DECENT WORK FOR DOMESTIC WORKERS - Time to turn commitments into action
- Nov 8, 2017
- 2 min read

Domestic workers are almost always women, often migrants and children. Despite the fact that it is one of the oldest and most important occupations for millions of women around the world, domestic work is undervalued and in many countries falls outside the scope of labour legislation.
Too often, domestic workers have no guarantee of a minimum wage or social protection and their rights to form and join a trade union and to bargain in a collective way are violated. As a result many of them are overworked, underpaid, and cases of maltreatment and abuse, especially of live-in and migrant domestic workers, are countless.
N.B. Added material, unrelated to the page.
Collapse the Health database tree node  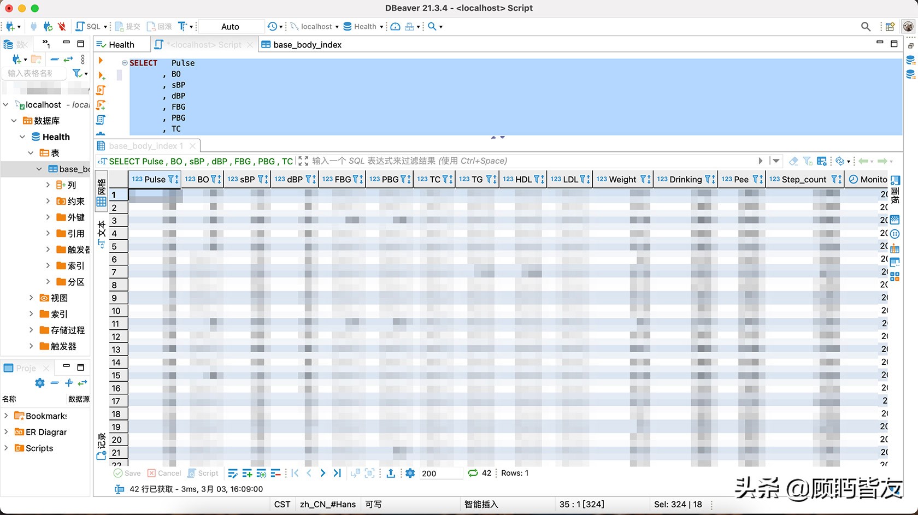point(22,137)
Yet in today’s society, domestic work is vital for the economy outside of the household to function. The current levels of growth and welfare would not be the same without the contribution of domestic workers. In particular over the last two decades, the demand for domestic work has been on the rise everywhere. The massive incorporation of women in the labour force, the ageing of societies, the intensification of work and the lack and inadequacy of public policy to facilitate the reconciliation of family life and work clearly underpin this trend.
In the past, several attempts were made at the ILO to improve the conditions of domestic workers. First in 1948, a resolution was adopted on their conditions of employment. Then in 1965, another resolution calling for normative action in this area was adopted but never implemented. In 1970 the first survey ever published on the status of domestic workers across the world made its appearance. But it is only this year, in 2010, that negotiations for an international standard on decent work for domestic workers were initiated.
At the international level the Global Union IUF has spear-headed a relationship with the International Domestic Workers’ Network (IDWN), a network of domestic workers’ organisations and unions affiliated to national centres. The IDWN provides support to domestic workers, plays an important advocacy role at the regional and global level and has largely contributed to making domestic workers more visible. The network assists in the organisation of domestic workers’ unions, functions as a channel to exchange information and organises mutual support and solidarity to advance common political aims at all levels.
National centres and unions can do much to build and support powerful alliances between unions, domestic workers, religious groups and other organisations. When unions and organisations campaign together, the chances are higher for domestic workers to get the protection and recognition they need.